**Exercise requirements:** Within the data below, find the string "target" and return each line where it occurs.

**Data records:**
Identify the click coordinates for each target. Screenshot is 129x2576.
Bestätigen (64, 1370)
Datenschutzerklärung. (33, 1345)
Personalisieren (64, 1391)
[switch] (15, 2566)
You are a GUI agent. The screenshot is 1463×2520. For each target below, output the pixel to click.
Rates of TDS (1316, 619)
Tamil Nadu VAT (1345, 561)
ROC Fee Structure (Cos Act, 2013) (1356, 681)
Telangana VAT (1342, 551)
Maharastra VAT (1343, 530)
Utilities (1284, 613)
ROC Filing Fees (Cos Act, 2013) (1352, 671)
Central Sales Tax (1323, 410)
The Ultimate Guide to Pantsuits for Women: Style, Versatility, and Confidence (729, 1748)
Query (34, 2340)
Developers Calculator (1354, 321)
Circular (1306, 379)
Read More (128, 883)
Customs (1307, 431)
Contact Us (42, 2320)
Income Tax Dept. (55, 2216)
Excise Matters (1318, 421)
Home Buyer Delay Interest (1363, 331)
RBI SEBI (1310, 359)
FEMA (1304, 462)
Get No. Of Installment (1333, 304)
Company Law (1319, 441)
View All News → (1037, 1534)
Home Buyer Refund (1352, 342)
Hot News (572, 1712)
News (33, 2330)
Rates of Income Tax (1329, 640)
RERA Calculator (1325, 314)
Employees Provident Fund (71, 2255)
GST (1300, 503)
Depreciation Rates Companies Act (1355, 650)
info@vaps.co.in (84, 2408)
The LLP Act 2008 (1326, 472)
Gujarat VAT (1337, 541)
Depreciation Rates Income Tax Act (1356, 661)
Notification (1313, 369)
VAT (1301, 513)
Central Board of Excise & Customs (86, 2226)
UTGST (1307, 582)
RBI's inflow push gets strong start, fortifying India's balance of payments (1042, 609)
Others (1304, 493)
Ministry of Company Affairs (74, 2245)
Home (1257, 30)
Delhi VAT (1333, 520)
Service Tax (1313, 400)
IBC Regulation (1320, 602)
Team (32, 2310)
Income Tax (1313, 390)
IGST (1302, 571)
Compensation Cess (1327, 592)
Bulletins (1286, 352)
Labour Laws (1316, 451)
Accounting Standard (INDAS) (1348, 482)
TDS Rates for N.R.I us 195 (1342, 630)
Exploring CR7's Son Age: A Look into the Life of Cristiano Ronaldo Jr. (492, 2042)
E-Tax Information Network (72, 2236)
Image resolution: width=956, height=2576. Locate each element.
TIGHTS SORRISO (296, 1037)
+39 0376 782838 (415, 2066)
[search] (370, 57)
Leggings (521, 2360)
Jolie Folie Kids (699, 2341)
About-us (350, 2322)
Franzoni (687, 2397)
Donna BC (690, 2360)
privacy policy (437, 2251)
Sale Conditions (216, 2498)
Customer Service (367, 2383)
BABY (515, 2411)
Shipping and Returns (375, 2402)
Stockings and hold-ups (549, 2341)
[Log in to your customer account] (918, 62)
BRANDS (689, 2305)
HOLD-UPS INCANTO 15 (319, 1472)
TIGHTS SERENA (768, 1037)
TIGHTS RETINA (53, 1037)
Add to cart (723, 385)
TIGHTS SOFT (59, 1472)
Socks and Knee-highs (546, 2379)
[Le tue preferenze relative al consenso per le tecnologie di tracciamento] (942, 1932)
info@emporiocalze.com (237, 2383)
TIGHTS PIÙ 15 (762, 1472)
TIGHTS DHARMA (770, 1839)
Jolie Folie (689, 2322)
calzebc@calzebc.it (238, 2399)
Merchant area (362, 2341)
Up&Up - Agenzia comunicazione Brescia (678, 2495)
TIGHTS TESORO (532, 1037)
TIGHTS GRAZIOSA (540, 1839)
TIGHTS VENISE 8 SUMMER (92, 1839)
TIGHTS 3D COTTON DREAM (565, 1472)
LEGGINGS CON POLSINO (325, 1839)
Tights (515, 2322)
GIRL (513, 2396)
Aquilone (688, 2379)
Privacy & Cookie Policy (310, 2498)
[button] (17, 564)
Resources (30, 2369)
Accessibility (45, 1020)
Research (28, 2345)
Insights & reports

**Output for this exercise:**
Identify the click coordinates for each target. Screenshot is 129x2576.
You are a GUI agent. The screenshot is 1463×2520. For each target below, output the pixel to click.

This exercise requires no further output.